Recentemente, li em uma reportagem numa revista semanal que, a cada 2 minutos, tiram-se mais fotos hoje do que no século passado inteiro. Interessante como os hábitos mudam. Nos anos de 1980 era chique comprar videocassete, ir a locadora, alugar filmes e passar o final de semana assistido as fitas ou comprar filmadoras para registrar momentos familiares. Hoje, o celular e as máquinas digitais facilitam muito fotografar e capturar imagens.
E, por falar em fitas VHS, acabei de passar as minhas para o sistema digital. Numa dessas, uma imagem me chamou a atenção, a Escola Mista da Fazenda São José. Aliás, as escolas mistas, também conhecidas como “escolas isoladas”, tiveram ascensão e glória nos anos de 1950, e declínio e morte no final dos anos de 1970. Os donos das fazendas cafeeiras com crianças em idade escolar construíam os prédios. O estado e as prefeituras se encarregavam do ensino. Alguns pais contavam com a mão de obra infantil e muito relutavam em colocar os filhos para aprender o beabá. Diziam que o estudo trazia sem-vergonhice, principalmente para as meninas. Foi o caso do meu avô materno, que não permitiu que as filhas estudassem. Minha mãe morreu analfabeta por pura ignorância do pai dela.

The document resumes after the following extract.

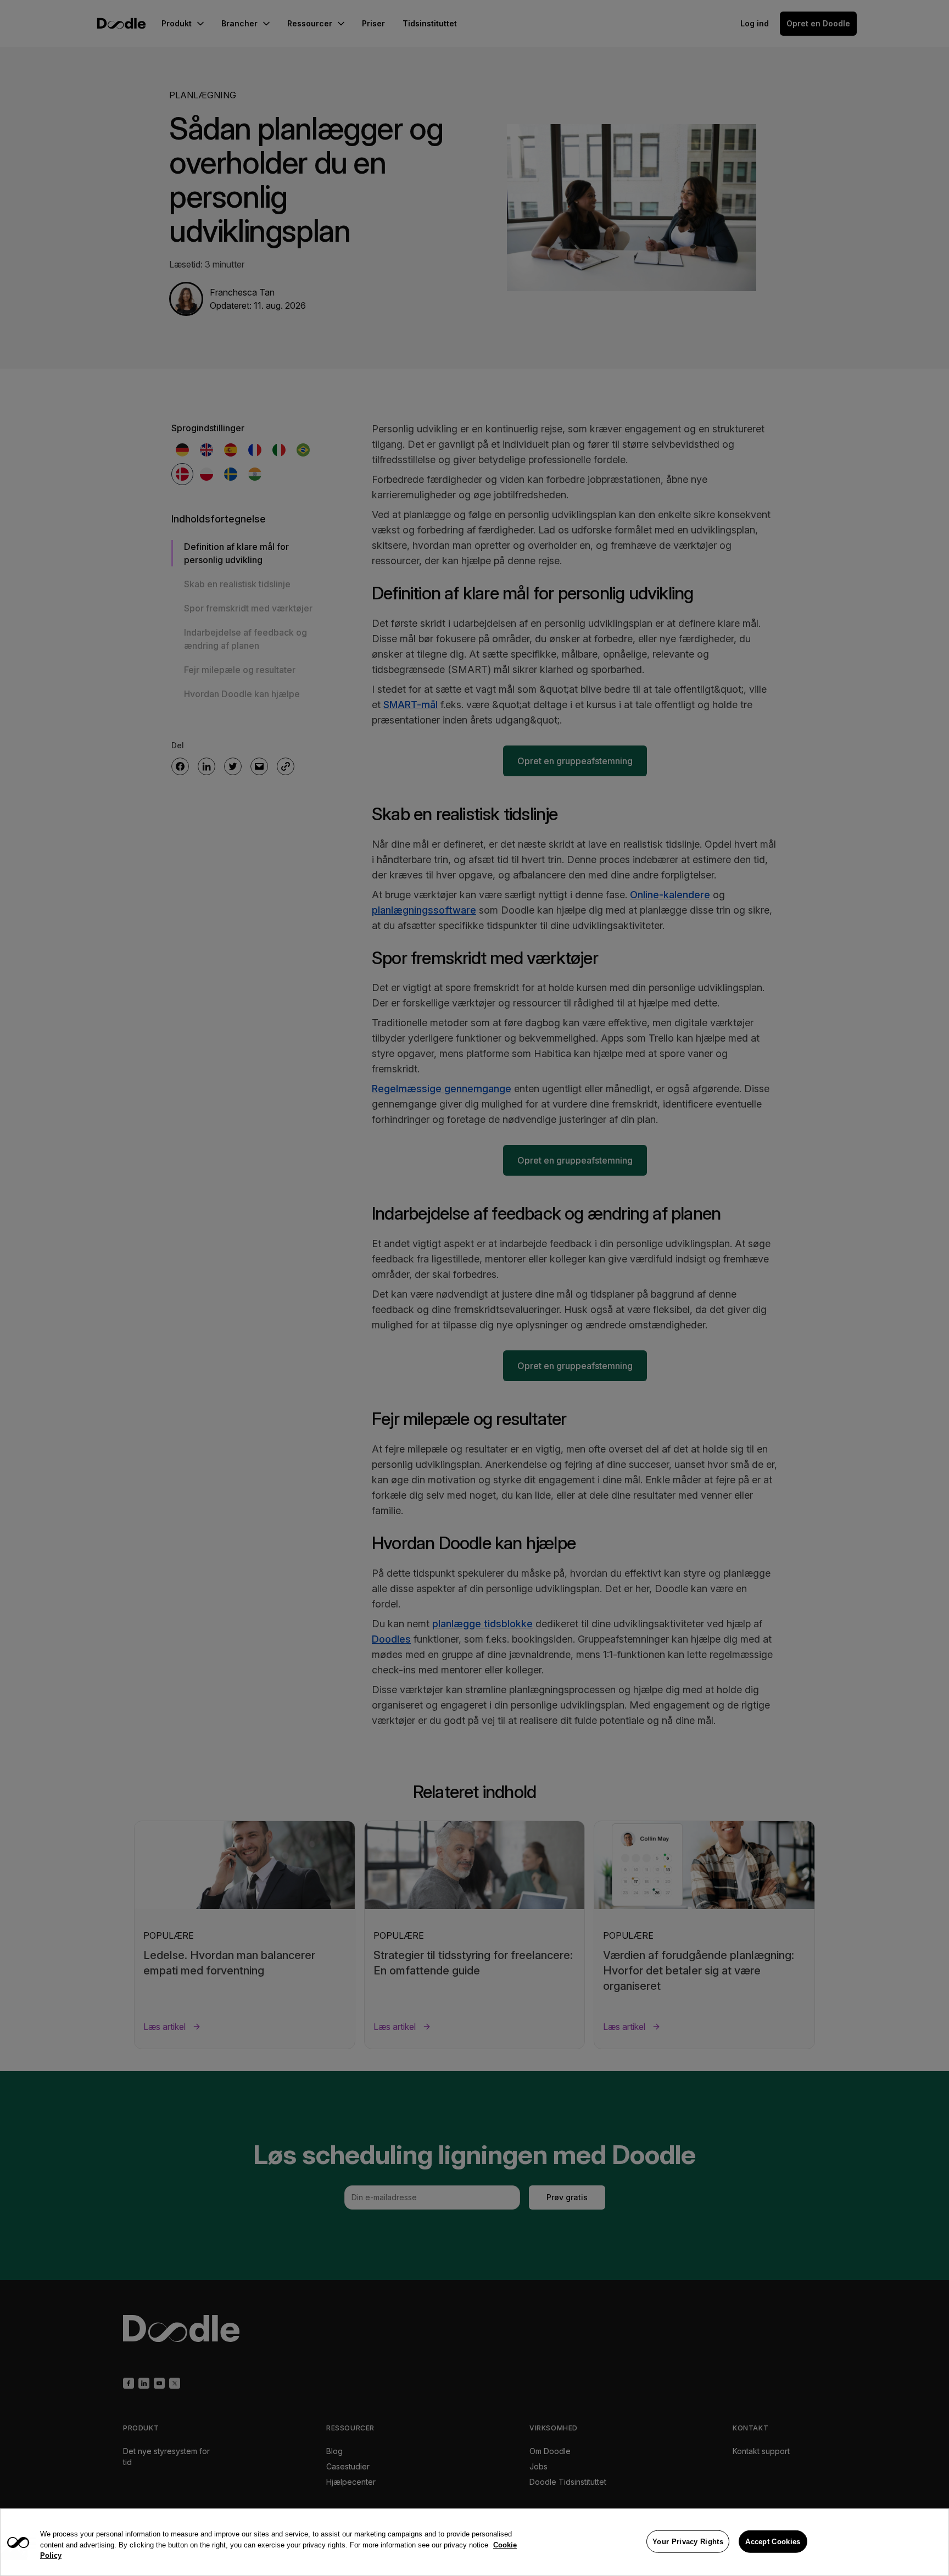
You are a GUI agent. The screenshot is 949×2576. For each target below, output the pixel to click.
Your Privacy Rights (687, 2541)
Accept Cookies (772, 2541)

Hoje, são raríssimas as fazendas que mantêm preservado o prédio da escola em memória aos antigos alunos. No passado, as professoras designadas para as fazendas, se fossem próximas da cidade, iam e voltavam no mesmo dia. Havia situações em que as escolas ficavam distantes. Então, elas se hospedavam na casa do administrador ou do dono da propriedade, e lá permaneciam, e voltavam somente nos finais de semana.
A fazenda em que morávamos era relativamente próxima de Rio Preto. Então, a nossa professora, dona Odila, ia e voltava no mesmo dia. Todas as manhãs, em bandos de meninos e meninas, íamos esperá-la no ponto. Olhinhos ansiosos aguardavam surgir lá no alto da estrada – sem asfalto nessa época – a jardineira azul e branca da empresa São Jorge com destino à Vila “Adorfo”, trazendo nossa amada professora. Ao descer, em coro a saldávamos: “Bom dia, dona Odila!” Havia briga entre nós para levar seus pertences e material escolar.
Ao contrário do que vemos hoje, as mestras eram reverenciadas e amadas por seus alunos e por todos os moradores das fazendas. Os caboclos, ao passarem por elas, tiravam o chapéu em sinal de respeito e admiração. No Japão, o imperador se curva ante a presença de um professor!
As mulheres viam nelas suas dignas representantes e conselheiras. Lembro-me, inclusive, que, quando nascia um filho, não raro, as mães pediam a elas opinião sobre qual nome dar aos rebentos.
A nossa escola ficava no início da colônia, tínhamos que subir alguns degraus, e, ao passar pela porta de duas folhas, entrávamos numa ampla sala, três janelões, dois quadros-negros, quatro fileiras de pesadas carteiras de ferro e madeira, onde sentávamos de dois em dois. Meninos de um lado, meninas do outro, e exatamente no meio, à frente, a cadeira e a mesa da dona Odila com porta-tinteiro. Anos depois consegui resgatar e recuperar a velha mesa. Está comigo até hoje – antes do início da aula, em pé e com mão no peito, cantávamos a plenos pulmões o Hino Nacional.
Quantos homens e mulheres hoje, à frente de grandes empresas, profissionais liberais e de sucesso, sentaram naquelas carteiras! Muito devemos àquelas professorinhas que, com denodo, contribuíram para o desenvolvimento do sertão do noroeste paulista.
Não sei quanto tempo vão durar as imagens digitais da minha escolinha. Na minha memória, serão eternas, com certeza!